===== Recorded information

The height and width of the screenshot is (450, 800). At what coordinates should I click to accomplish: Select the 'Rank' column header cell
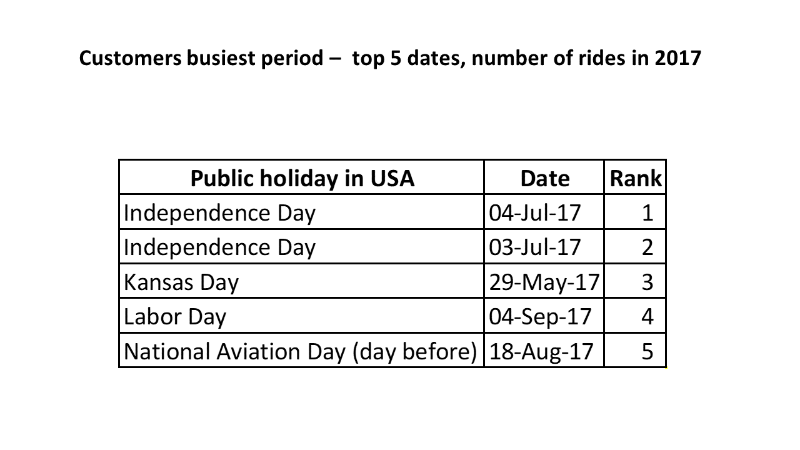tap(635, 178)
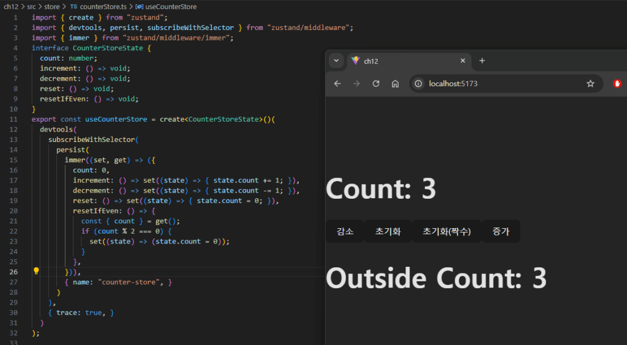Close the ch12 browser tab
Screen dimensions: 627x345
(x=463, y=61)
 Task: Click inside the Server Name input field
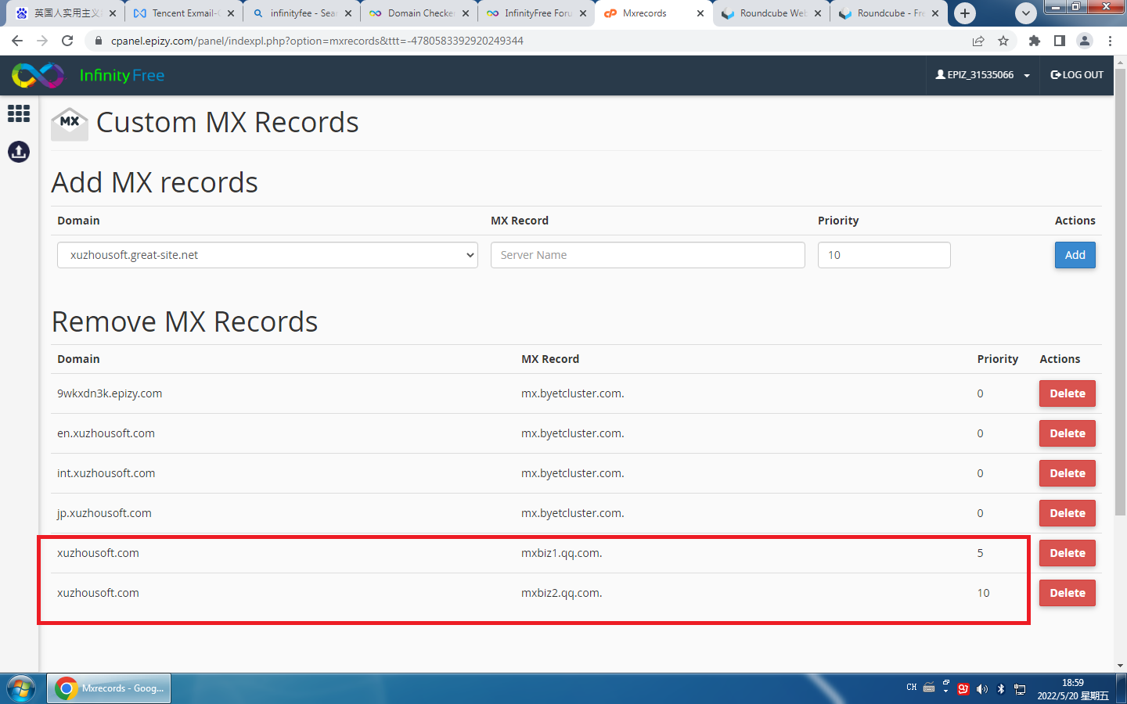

==========

# What is expected
Set down all the material exactly once more. No pictures.

# Written response
The height and width of the screenshot is (450, 800). At what coordinates should I click to accomplish: Select the 'Rank' column header cell
tap(635, 178)
Close the ch12 browser tab
Screen dimensions: 627x345
(x=463, y=61)
 Task: Click inside the Server Name input field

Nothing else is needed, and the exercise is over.